Nova projeção da Administração Nacional Oceânica e Atmosférica (NOAA) aponta 75% de chance de o evento ser o mais intenso registrado desde 1950, trazendo seca para o Norte/Nordeste e chuvas volumosas no Sul do país.
Por Luciano Nascimento (Agência Brasil) — Publicado em 11/09/2026 às 16:10
A probabilidade de que o fenômeno El Niño atinja um patamar de intensidade “muito forte” durante a primavera e o verão de 2026–2027 no Hemisfério Sul ultrapassou a marca de 90%. A informação faz parte da mais recente atualização do Centro de Previsão Climática da Administração Nacional Oceânica e Atmosférica dos Estados Unidos (CPC/NOAA).

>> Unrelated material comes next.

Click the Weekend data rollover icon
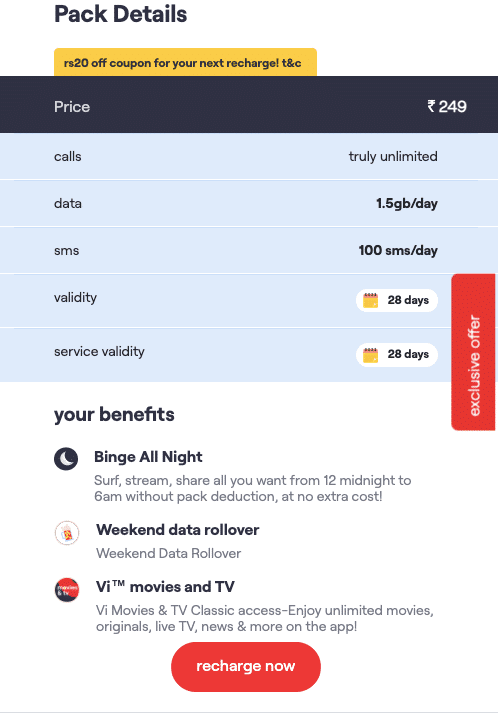coord(67,533)
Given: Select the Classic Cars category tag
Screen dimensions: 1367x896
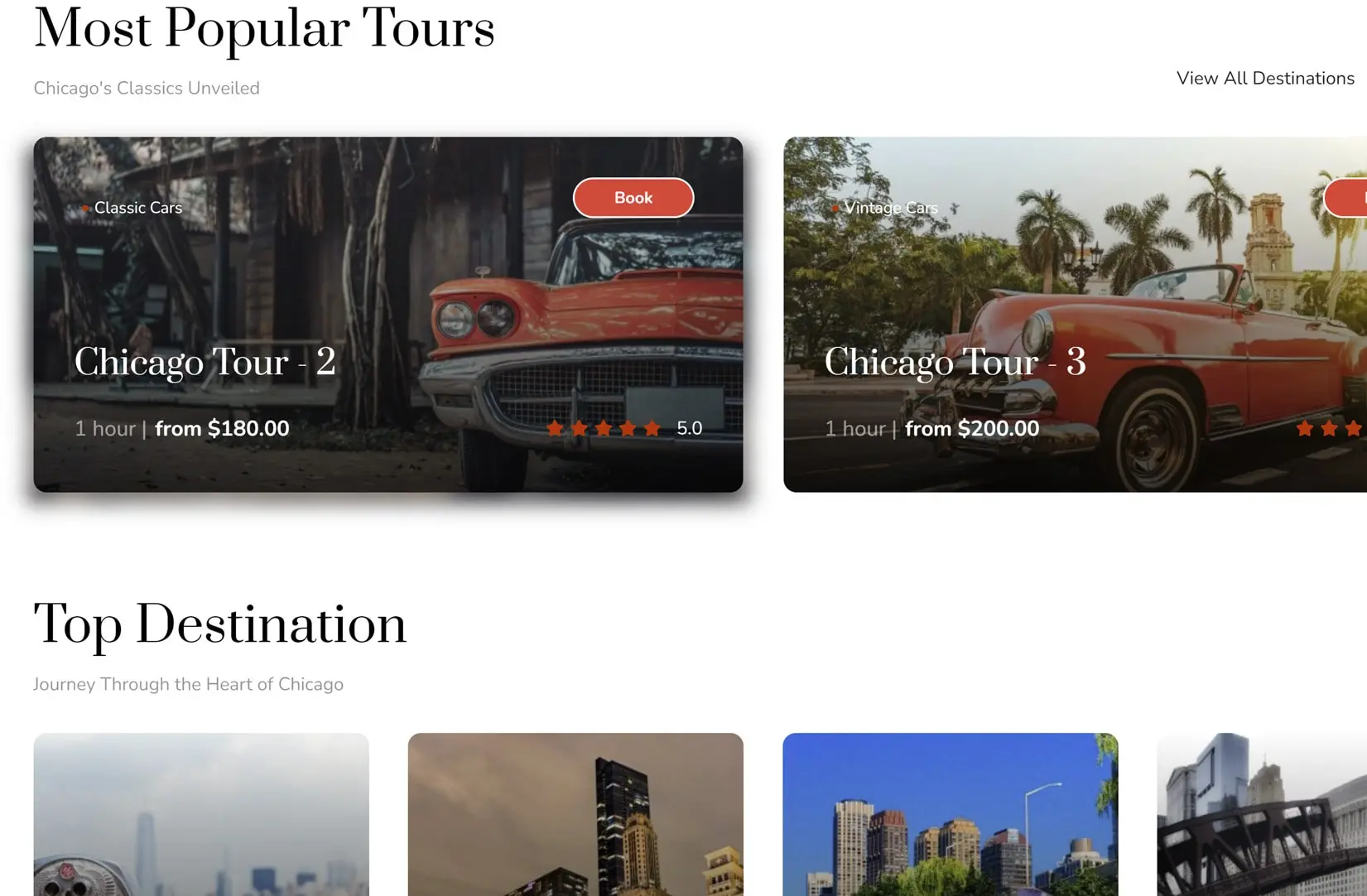Looking at the screenshot, I should 137,208.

Além da alta probabilidade de forte intensidade, o órgão americano aponta que há 75% de chance de este ciclo do El Niño se tornar o mais intenso já monitorado desde o início da série histórica em 1950. A anomalia da temperatura da superfície do mar no Pacífico Equatorial Leste já superou os 3 °C de elevação em relação à média.

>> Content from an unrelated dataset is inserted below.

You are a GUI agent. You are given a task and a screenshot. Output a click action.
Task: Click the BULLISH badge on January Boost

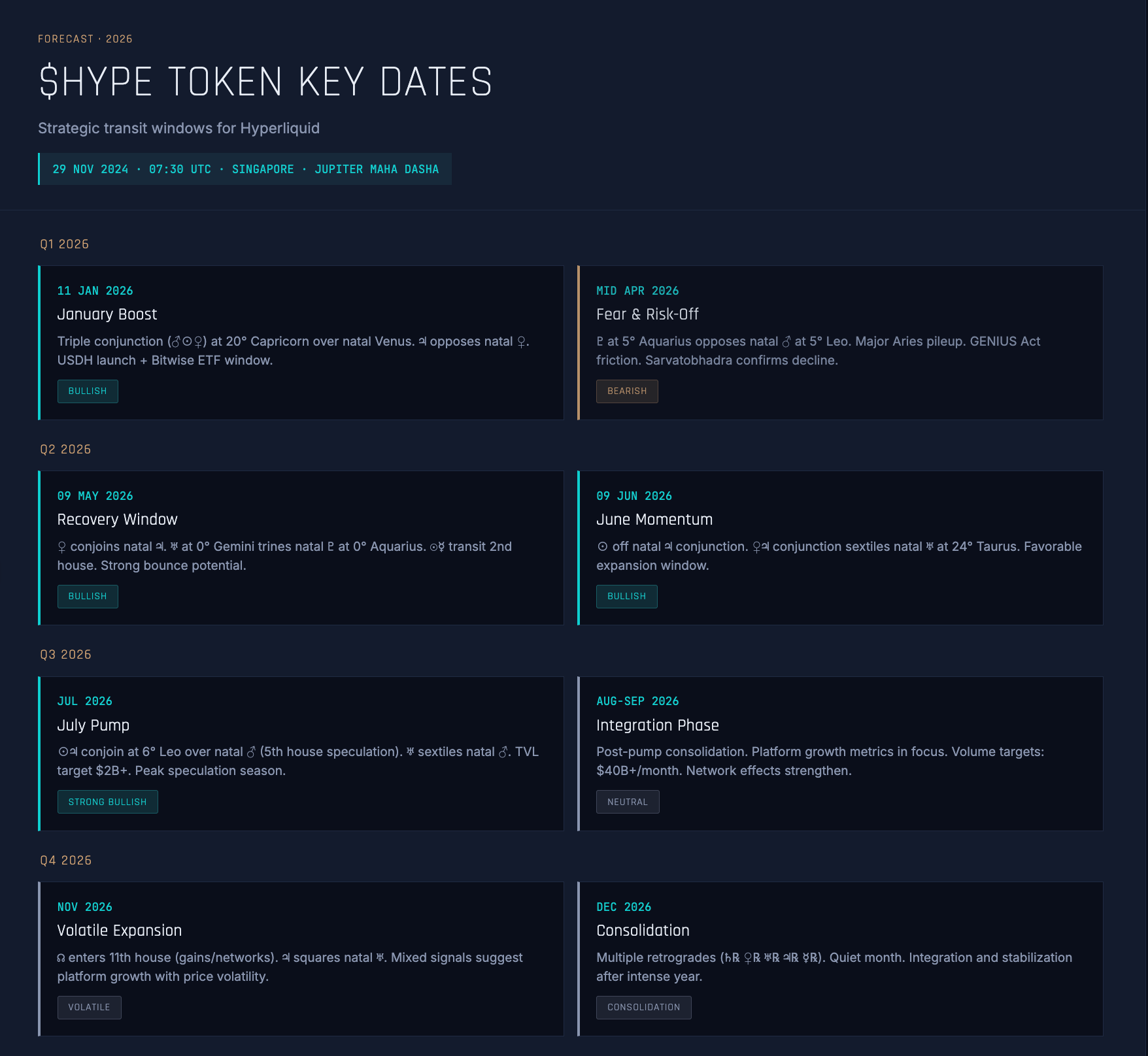pos(88,391)
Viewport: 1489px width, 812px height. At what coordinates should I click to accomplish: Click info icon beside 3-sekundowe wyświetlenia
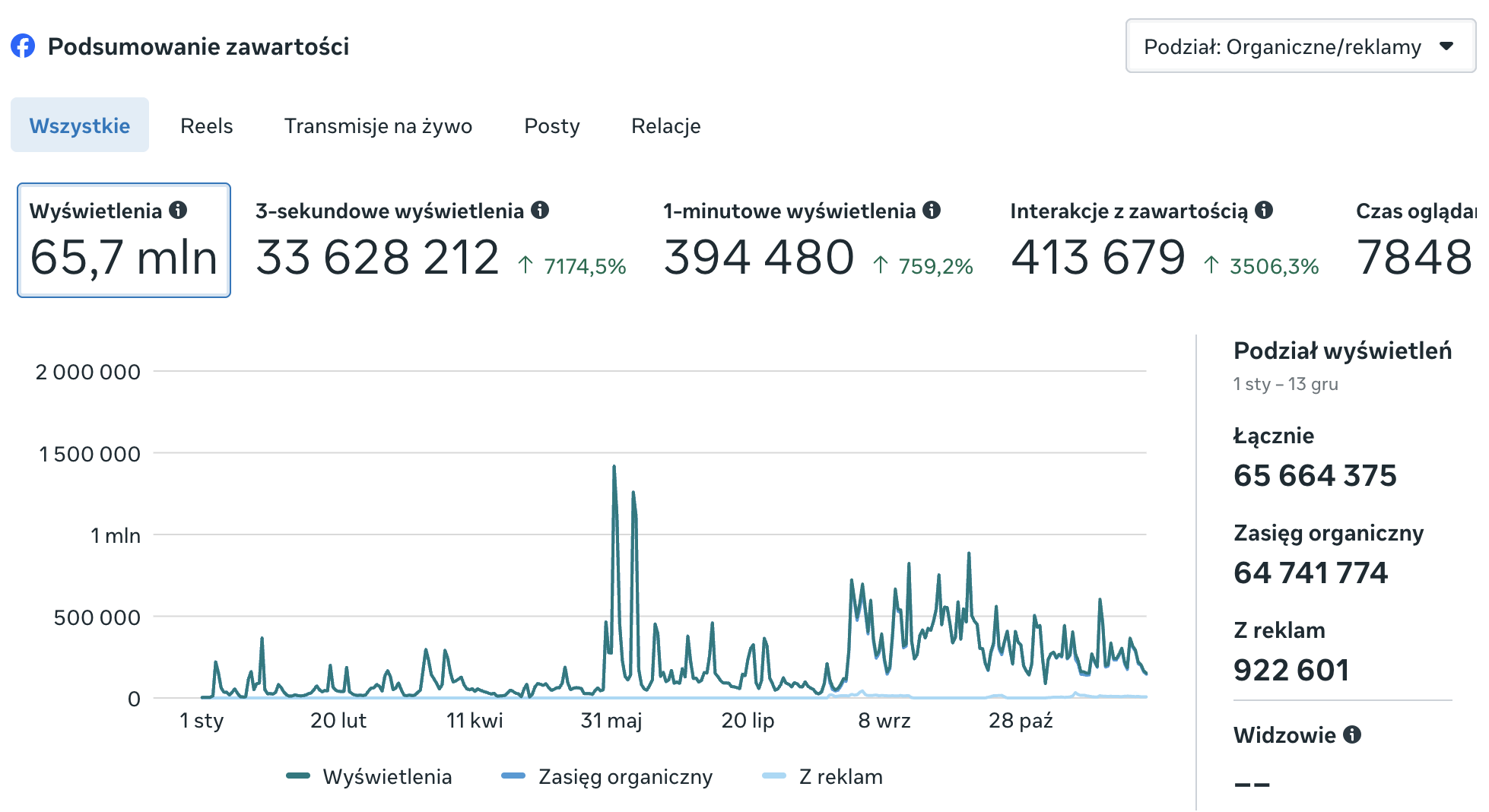tap(540, 210)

Mapeamento da Intensificação
O monitoramento internacional descreve uma rápida escalada na formação do fenômeno ao longo de 2026:
- Início do Ciclo: O encerramento do fenômeno La Niña ocorreu em abril, dando espaço às primeiras projeções de surgimento do El Niño.
- Evolução Térmica: A probabilidade de consolidação subiu de 61% entre maio e julho para 82% em maio, até o fenômeno ser formalmente observado em junho.
- Fase Crítica: Em agosto, a alta acentuada das temperaturas no oceano Pacífico confirmou a rápida aceleração em direção ao topo de intensidade no final de 2026 e início de 2027.
Reflexos Esperados no Brasil
Conforme o Instituto Nacional de Meteorologia (Inmet), os impactos do El Niño afetam de forma diversa as regiões brasileiras:
- Norte e Nordeste: Previsão de precipitações abaixo da média histórica. O cenário traz risco severo de estiagem, queda nos níveis dos rios, comprometimento da navegabilidade, prejuízos à pesca artesanal e ameaça ao abastecimento de água.
- Região Sul: Aumento no volume de chuvas acentuadamente acima da média. O excesso de precipitação eleva o risco de inundações, enchentes severas e destruição de infraestruturas agrícolas e aquícolas.
- Demais Regiões: A alta de temperaturas exige monitoramento constante da disponibilidade hídrica e das lavouras.